* [Extract to read]:
• • •

Okay. So the the question I will distill it and and this is what I've got. The question is kind of the the role of emotion and one's emotions in being a regenerate living in the born again life. Like what role does emotion play in that? Is that acceptable?

Jeffrey Heine:

Yes. We'll sign off. Alright. Dictated not read. So I would say this, to the person.

Jeffrey Heine:

I'm gonna I'm just gonna imagine a person is asking this question. And I would say to the person who's asking, is that okay? They see David dancing before the ark or something and they say, I feel like that is inappropriate. You know, whatever it might be. Bodies aren't supposed to do that.

Jeffrey Heine:

That's a that's an unnecessary movement of the body. So I I would I would answer like this. How how are your emotions engaged in other contexts? You know, is this are you are you a really like emotive person? Like, do you do you just cry at every movie and you do you dance wildly at every concert and all these things?

Jeffrey Heine:

Like are you a person that kind of emotes in those in that manner? Because I think it would be really disingenuous to go into some church setting and then just feel like, well, everybody else kind of acts like this and emotes like this and and that you would feel like you just had to kind of play the part. I feel like that's not very genuine. And I think maybe above all else, like shouldn't worship be genuine? I mean, even if it's like a little confused or a little, you know, at least at least let it be genuine.

Speaker 2:

I mean,

Jeffrey Heine:

I think that that's one thing that that God through the prophet Isaiah just kind of tears apart is this half hearted Yeah. Half assed. Worship. Where we just, you know, where we just, like, do we our heart's not in it. Like, we don't we don't care about these things.

Jeffrey Heine:

Like, it's just not if it's not coming from that place, if it's not coming from a true place of who we are and who are being is before the Lord, then, like, then no. Like that that emotive jargon is just useless. Then moving on the other end of that. If you are emotive, if you're a person that emotes, like in every kind of context, like you're very expressive and like those things, then then trying to rein all of that in. Now we wanna we wanna make sure that we're never a distraction in any context because we wanna love our brothers and sisters in such a way that we wouldn't impede on their kind of being and doing in that in that context of corporate worship.

Jeffrey Heine:

But again, at the very least, shouldn't it be authentic? Shouldn't it be wholehearted? And now the my my demeanor, my personal demeanor, like, when I'm not kind of in this kind of context is a little bit more reserved and I don't I'm not very, physically expressive and and that kind of thing. I do that in this because I try to be seen so people know that I'm up here, you know. But but more like privately, unless I'm arguing with you like 1 on 1 and I'll use my hands more.

Jeffrey Heine:

But, you know, it's it's it's more reserved. And, and to that end, it would be disingenuous of me to to to try and play into just the norm around me. Now I could learn from that norm. Like, I could learn from that that context around me and and and grow in how I express things. And but I think having a strict formula of how someone should be responding emotionally, I think that that's a personality thing.

Jeffrey Heine:

And I think that that's a god given personality thing. It can be cultivated. Like I said, it can change. It can you can do that. And there might be an environment that kind of brings certain things out that you hadn't really seen before.

• • •

* [Data]:
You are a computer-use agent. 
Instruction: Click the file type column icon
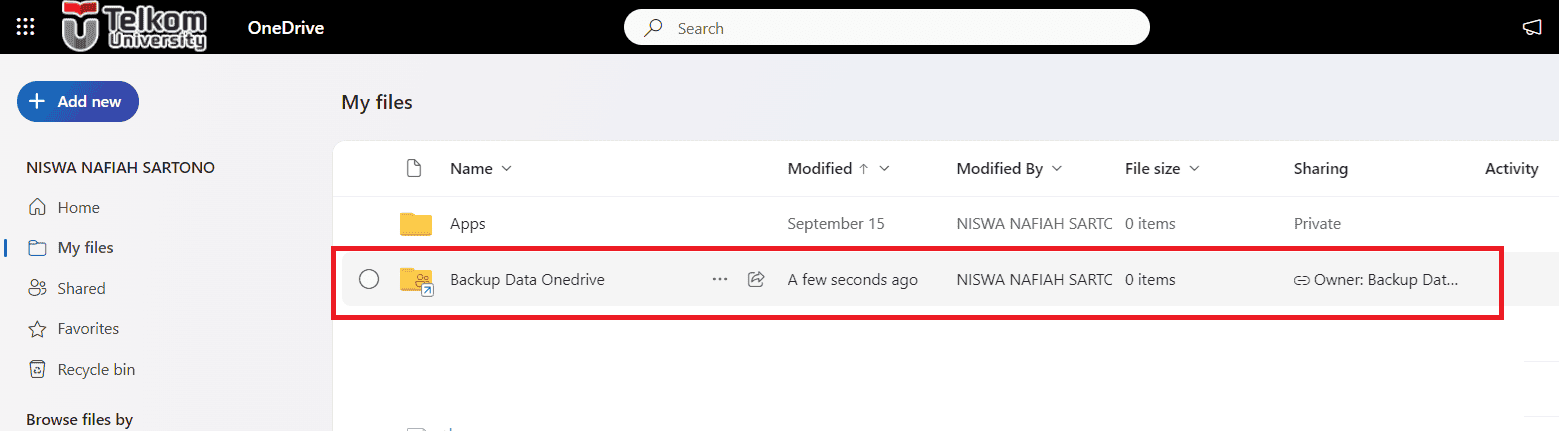(414, 169)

• • •

* [Request]:
Reproduce, word for word, the part of the transcript about emotion in worship that opens with the words containing "Okay. So the" and closes with "to do that.".

* [Solution]:
Okay. So the the question I will distill it and and this is what I've got. The question is kind of the the role of emotion and one's emotions in being a regenerate living in the born again life. Like what role does emotion play in that? Is that acceptable?

Jeffrey Heine:

Yes. We'll sign off. Alright. Dictated not read. So I would say this, to the person.

Jeffrey Heine:

I'm gonna I'm just gonna imagine a person is asking this question. And I would say to the person who's asking, is that okay? They see David dancing before the ark or something and they say, I feel like that is inappropriate. You know, whatever it might be. Bodies aren't supposed to do that.